Well, that’s exactly what both Isaac Newton and Gottfried Wilhelm Leibniz accused one another of doing, shortly after each had independently discovered calculus. Let’s back up a bit and talk about what that really means for a moment.
One way to think about this conundrum is with math. Achilles travels half the distance to the turtle in an instant, and then he travels half of that distance, and so on. So, the notation looks something like this:
1/2 + 1/4 + 1/8 +…
This is the approach that Leibniz took. This makes perfect sense: he was obsessed with symbols, and with making a complete mathematical framework from symbols that existed and which he helped to invent. Leibniz was approaching a longstanding logical issue from a mathematical and logical framework.

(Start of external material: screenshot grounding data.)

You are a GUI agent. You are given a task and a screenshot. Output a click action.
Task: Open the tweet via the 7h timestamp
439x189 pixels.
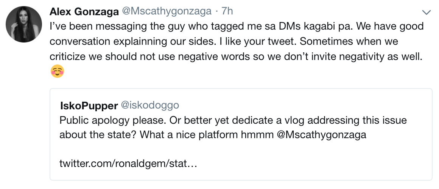227,12
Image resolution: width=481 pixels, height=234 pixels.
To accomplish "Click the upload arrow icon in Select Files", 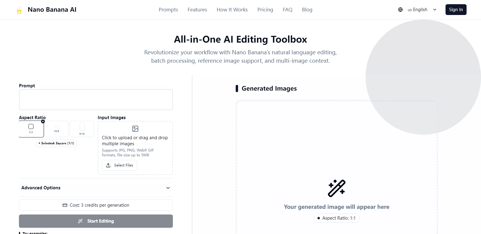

Newton, on the other hand, was obsessed with physical shapes. He famously thought a lot about how the moon kept orbiting the Earth, so it’s probably no surprise to you that he thought about abstract curved spaces and astronomical bodies a great deal.
Newton realized that there was an issue with this physical framework, though. Suppose you wanted to measure the length of a curved line with a long ruler. You’d quickly overshoot the curved line you were trying to measure with the ruler itself, and even if you got a smaller and smaller ruler out, you would always need a shorter ruler to measure the rest of the curve.
Can you see how these are really the same problem these two gentlemen were trying to solve?
This is how calculus came to be. On one side of the English Channel, Newton thought about how to solve the physical manifestation of Zeno’s paradox, while across that body of water in Hanover, Leibniz thought about the same idea, but through a mathematical framework.
Four and a half centuries later, the modern world is indebted to the work of both of these men, but back then, they simply hated one another. Each simply tried to claim that they had the original idea that a new form of math was needed to describe adding up ever-smaller infinities.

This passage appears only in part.